Iran successfully tests ‘Iranian Iron Dome’ system

The test of its system took place during war games by the Iranian military this week.

By Batya Jerenberg, World Israel News

Iran announced that its anti-missile defense system worked “perfectly” when tested during war games last week.

“A solid and multi-layered defense against cruise missile attacks was one of the objectives of the joint specialized air defense exercise of the 1400th Province [Velayat] Sky Defenders,” said an Iranian airbase commander, Brig. Gen. Amir-Qader Rahimzadeh, in a Fars news agency report.

The two-day drill that ended Wednesday was a cooperative venture of the Iranian army and the Islamic Revolutionary Guard Corps (IRGC), which has its own ground, air and naval forces in the country. The IRGC is designated as a terrorist organization by the United States and other countries.

It was a great success, according to the general.

“The country’s air defenses are perfectly prepared to protect sensitive and vital installations through a multi-layered defense system,” he said. According to the Iranian Tasnim news agency, this includes missiles that can be shot off several at a time to engage different targets simultaneously, much like Israel’s Iron Dome protective system.

The war games included manned and unmanned aerial vehicles that tried to hit their targets while ground forces operated radar systems to locate them and missiles to knock them out. “Cyber warfare equipment” was also tested, according to an Al-Jazeera report.

The commander of the Islamic Republic’s air defense force, Brig. Gen. Alireza Sabahifard, said that all the systems used were of local manufacture, a point of pride for the Iranian military.

“The equipment we used today are all indigenous and on the cutting edge of modern technology,” he said on state TV.

The exercises took place in the central region of the country, which is where several key nuclear installations are located, including the Natanz uranium enrichment plant in Isfahan. Natanz has been hit twice by sabotage in the 15 months that Iran has blamed on Israel.
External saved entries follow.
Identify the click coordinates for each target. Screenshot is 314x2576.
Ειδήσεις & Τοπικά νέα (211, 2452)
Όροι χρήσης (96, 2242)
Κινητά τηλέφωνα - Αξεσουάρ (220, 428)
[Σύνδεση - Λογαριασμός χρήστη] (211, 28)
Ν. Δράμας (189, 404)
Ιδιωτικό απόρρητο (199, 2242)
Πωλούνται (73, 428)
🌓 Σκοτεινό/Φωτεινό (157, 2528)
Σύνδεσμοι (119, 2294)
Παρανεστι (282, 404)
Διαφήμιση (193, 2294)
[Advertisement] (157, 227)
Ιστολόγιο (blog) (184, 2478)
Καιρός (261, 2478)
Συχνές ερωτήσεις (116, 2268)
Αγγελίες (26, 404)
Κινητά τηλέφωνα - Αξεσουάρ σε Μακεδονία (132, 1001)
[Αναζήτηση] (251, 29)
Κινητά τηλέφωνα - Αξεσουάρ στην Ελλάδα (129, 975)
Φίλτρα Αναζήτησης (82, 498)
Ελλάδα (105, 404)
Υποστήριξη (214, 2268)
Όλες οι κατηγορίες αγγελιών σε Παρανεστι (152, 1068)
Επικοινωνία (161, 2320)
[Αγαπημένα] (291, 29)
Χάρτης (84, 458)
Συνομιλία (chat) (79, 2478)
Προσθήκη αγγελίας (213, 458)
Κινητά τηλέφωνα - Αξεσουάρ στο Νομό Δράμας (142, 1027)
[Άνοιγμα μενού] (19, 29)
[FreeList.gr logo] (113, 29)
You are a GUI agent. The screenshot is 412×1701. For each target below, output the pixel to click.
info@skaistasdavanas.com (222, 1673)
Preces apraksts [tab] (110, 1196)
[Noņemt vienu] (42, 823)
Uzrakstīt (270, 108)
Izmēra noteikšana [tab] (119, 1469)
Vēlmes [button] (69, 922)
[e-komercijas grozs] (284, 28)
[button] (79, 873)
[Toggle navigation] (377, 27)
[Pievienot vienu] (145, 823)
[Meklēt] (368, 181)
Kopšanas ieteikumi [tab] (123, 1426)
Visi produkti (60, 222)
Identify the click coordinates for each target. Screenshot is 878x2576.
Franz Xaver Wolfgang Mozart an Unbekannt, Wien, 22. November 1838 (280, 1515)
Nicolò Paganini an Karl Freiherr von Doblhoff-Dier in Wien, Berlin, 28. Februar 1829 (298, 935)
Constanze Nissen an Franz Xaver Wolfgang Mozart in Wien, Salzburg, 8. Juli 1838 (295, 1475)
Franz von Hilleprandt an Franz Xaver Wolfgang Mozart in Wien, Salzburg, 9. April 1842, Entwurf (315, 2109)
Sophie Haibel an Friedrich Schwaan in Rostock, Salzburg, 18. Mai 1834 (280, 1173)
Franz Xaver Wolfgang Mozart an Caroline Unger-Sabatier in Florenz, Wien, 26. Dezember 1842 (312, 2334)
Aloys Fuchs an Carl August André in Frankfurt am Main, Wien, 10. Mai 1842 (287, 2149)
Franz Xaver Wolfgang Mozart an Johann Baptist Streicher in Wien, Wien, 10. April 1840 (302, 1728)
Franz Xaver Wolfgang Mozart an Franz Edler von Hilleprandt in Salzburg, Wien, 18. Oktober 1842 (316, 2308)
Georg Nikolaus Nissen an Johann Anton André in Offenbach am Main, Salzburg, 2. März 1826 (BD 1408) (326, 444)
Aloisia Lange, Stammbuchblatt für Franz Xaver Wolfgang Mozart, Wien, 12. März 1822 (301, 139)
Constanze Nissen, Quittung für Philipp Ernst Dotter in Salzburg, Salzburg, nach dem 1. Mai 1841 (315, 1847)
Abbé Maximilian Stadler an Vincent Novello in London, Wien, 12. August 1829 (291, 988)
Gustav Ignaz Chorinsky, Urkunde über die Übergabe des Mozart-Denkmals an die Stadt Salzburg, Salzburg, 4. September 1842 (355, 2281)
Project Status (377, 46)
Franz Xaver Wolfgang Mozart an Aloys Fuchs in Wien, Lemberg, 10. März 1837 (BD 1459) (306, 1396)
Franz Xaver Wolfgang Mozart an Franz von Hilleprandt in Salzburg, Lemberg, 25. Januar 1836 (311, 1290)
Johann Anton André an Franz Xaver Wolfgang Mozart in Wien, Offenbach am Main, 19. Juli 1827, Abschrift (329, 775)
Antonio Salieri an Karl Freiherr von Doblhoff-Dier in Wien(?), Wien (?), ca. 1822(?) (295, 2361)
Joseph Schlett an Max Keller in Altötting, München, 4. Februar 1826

In April an explosion destroyed an underground electric grid, causing a fire that destroyed or damaged possibly as many as 2,000 centrifuges, which separate uranium isotopes that can be used in nuclear weapons. In July 2020, three quarters of the above-grounds part of the site was damaged by a powerful bomb.

Other sites linked to Iran’s nuclear program have been hit as well over recent years, but only one was ever claimed to be an airborne attack. In June, the New York Times reported that a centrifuge manufacturing company in Karaj was hit by a small drone launched near the facility by unknown perpetrators.

Israeli leaders have never taken responsibility for any direct attacks on Iran, but they have said time and again that they would not allow Tehran to obtain nuclear capability. On Wednesday, Foreign Minister Yair Lapid reiterated Jerusalem’s position in a meeting in Washington with U.S. Secretary of State Antony Blinken and UAE Foreign Minister Abdullah bin Zayed.

“Israel reserves the right to act an any given moment, in any way,” he said. “That is not only our right, it is also our responsibility. Iran has publicly stated it wants to wipe us out; we have no intention of letting that happen.”